Obviously, Yamaha has yet to release any info about the V4, but you can be sure it will be a 90-degree V4, or perhaps an 86-degree V4, like KTM’s RC16. This was as far as KTM could go without losing the engine’s vital primary balance, while at the same time shortening the engine by few millimetres to help chassis designers package the whole machine, because V4s aren’t easy to package.
Mat Oxley: Yamaha is now working in two different directions – continuing with the inline-four, while also building a V4, so you must be thinking in two different ways.
Max Bartolini: “Yes, we have to think in two different ways. I think the engine is the least difficult part of building a V4 bike. It’s difficult, but an engine is an engine, and we will find a way to make the engine work. To build the bike around the engine is the difficult part.
“If you want to make the tyres work you need to go in the same direction [as the other manufacturers]. The V4 layout will itself bring the bike in that direction, whereas the inline-four engine needs to find its own way to go in that direction.
“We also have to consider aero. If you have a wider bike [inline-four engines make wider motorcycles because they are four cylinders wide, not two] you clearly have to develop your aero along the wheelbase of the bike [longitudinally]. If you have a narrow bike you can go sideways [laterally] with the aero. And if you need to generate downforce at high lean angles you need to make your aero on the side of the bike, not along the wheelbase, so with a wide bike [an inline-four] you need to make [aero] compromises.
There are many reasons you decided to build a V4 – one of them must be that inline-fours use U-shaped cornering lines, while V4s use V-shaped lines, which makes it very difficult for an inline-four to fight with V4s…
“As you say, ‘V’ bikes work in a different way. You also need to think that when we think about ‘V’ bikes, we think mostly about Ducati, because this is the best ‘V’ bike. And the Ducati never really carries corner speed in a natural turning way.
“I don’t know if it’s possible to make a four-inline work like that, but again I think this is mostly due to the tyres. I don’t know if the riders could go as fast as they do now if they rode in a corner-speed way. And I think if you found a way to make a four-inline bike use the tyres you’d probably end up in similar cornering style, a V shape.

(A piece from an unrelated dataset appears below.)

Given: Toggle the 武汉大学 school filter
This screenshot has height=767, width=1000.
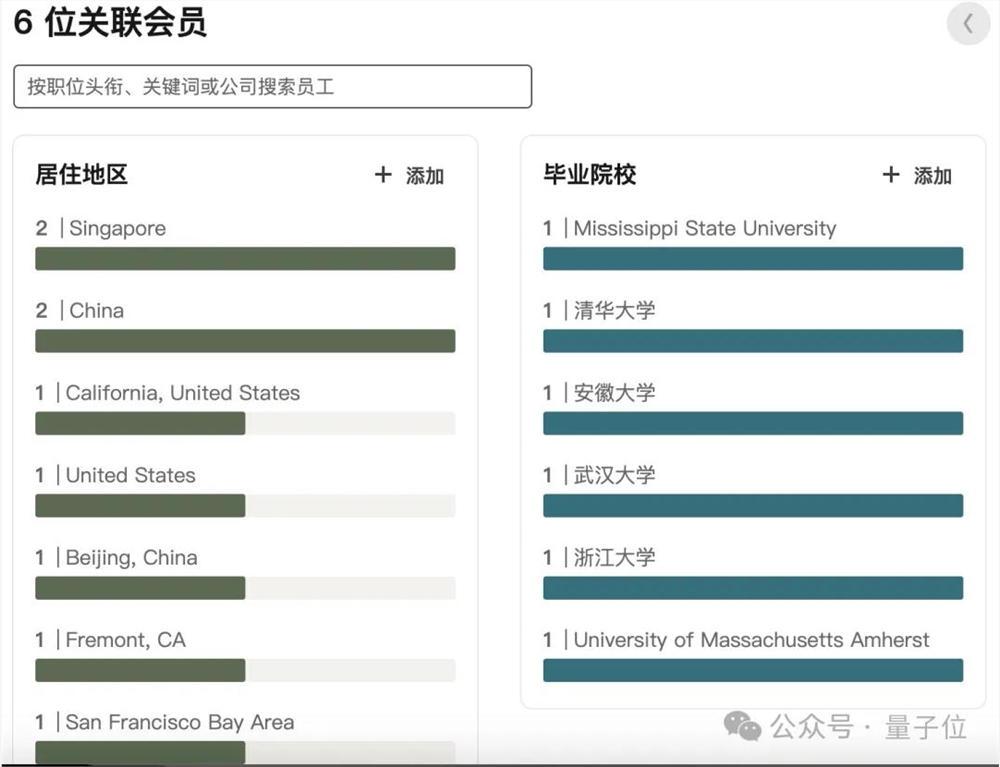Looking at the screenshot, I should point(753,505).
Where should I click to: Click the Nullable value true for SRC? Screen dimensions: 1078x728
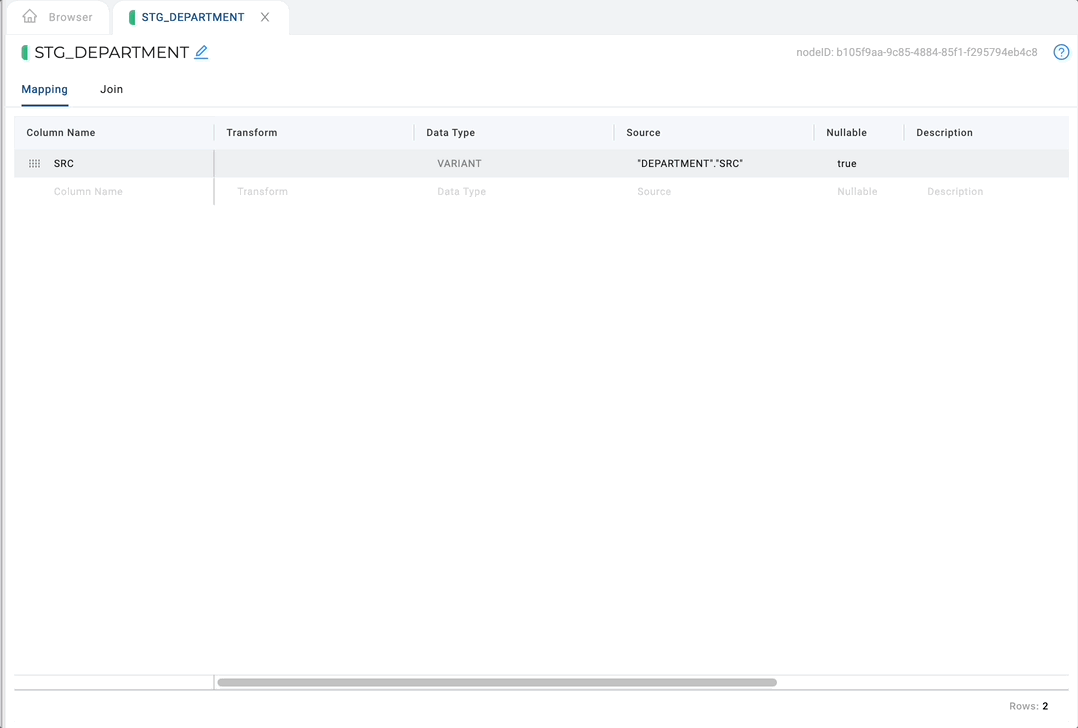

“But also we need to consider that the Honda is a V4 that wasn’t built to carry corner speed, but they still struggle, so it’s not the case that making a V4 will help us to be easily competitive.
“Last season we did get a little closer to the others. Maybe at the start we were last, together with Honda, but then we got closer, until we were more or less in line with the others, apart from Ducati, who are clearly one step ahead of everybody else, so building a V4 won’t automatically make us competitive. Yamaha is clear: we need to make a faster package and if for some reason the V4 is slower than the four-inline, we will stick with the four-inline.”
Someone told me you will test the V4 for the first time at Sepang in December…
“That seems to be optimistic [laughs]. Yeah, that would be wonderful but there’s nothing certain we can say at the moment.”
In the old days, engineers talked about chassis geometry when they talked about turning, then it was chassis stiffness, now it’s all about using front downforce to help the bike turn…
“First, I think that the chassis and other old-style factors are still important in making the bike turn. When we talk about downforce aerodynamics, it’s the first thing that’s been put on bikes that add an external force.